Your instructions
Print, please, the line that contains "804x553 pixels." and each line after it to the end of the entries, unchanged and with nothing else.

Stored records:

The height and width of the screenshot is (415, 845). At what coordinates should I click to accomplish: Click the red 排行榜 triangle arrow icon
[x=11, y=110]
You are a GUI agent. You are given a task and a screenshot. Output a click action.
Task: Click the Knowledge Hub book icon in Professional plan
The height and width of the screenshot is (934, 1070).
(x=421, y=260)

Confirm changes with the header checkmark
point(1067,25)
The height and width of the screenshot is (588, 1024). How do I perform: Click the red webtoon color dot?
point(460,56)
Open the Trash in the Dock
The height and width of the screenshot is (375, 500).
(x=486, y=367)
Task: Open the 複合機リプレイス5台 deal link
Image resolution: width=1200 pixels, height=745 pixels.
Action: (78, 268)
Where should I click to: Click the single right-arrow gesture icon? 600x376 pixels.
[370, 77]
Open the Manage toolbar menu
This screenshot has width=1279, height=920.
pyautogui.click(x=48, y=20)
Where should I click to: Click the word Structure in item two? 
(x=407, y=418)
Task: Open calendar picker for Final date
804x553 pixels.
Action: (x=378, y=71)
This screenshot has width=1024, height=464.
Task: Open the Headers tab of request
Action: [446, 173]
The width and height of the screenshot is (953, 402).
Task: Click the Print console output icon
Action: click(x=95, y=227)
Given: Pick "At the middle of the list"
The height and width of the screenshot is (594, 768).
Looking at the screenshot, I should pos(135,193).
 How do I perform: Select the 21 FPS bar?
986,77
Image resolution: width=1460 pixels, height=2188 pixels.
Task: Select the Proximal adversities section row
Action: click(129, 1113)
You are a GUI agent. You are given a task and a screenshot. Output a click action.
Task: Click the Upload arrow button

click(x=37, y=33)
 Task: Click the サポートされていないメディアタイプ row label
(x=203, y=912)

Solution below
804x553 pixels.
Action: (x=378, y=71)
This screenshot has width=1024, height=464.
Task: Open the Headers tab of request
Action: [446, 173]
The width and height of the screenshot is (953, 402).
Task: Click the Print console output icon
Action: click(x=95, y=227)
Given: Pick "At the middle of the list"
The height and width of the screenshot is (594, 768).
Looking at the screenshot, I should pos(135,193).
 How do I perform: Select the 21 FPS bar?
986,77
Image resolution: width=1460 pixels, height=2188 pixels.
Task: Select the Proximal adversities section row
Action: click(129, 1113)
You are a GUI agent. You are given a task and a screenshot. Output a click action.
Task: Click the Upload arrow button

click(x=37, y=33)
 Task: Click the サポートされていないメディアタイプ row label
(x=203, y=912)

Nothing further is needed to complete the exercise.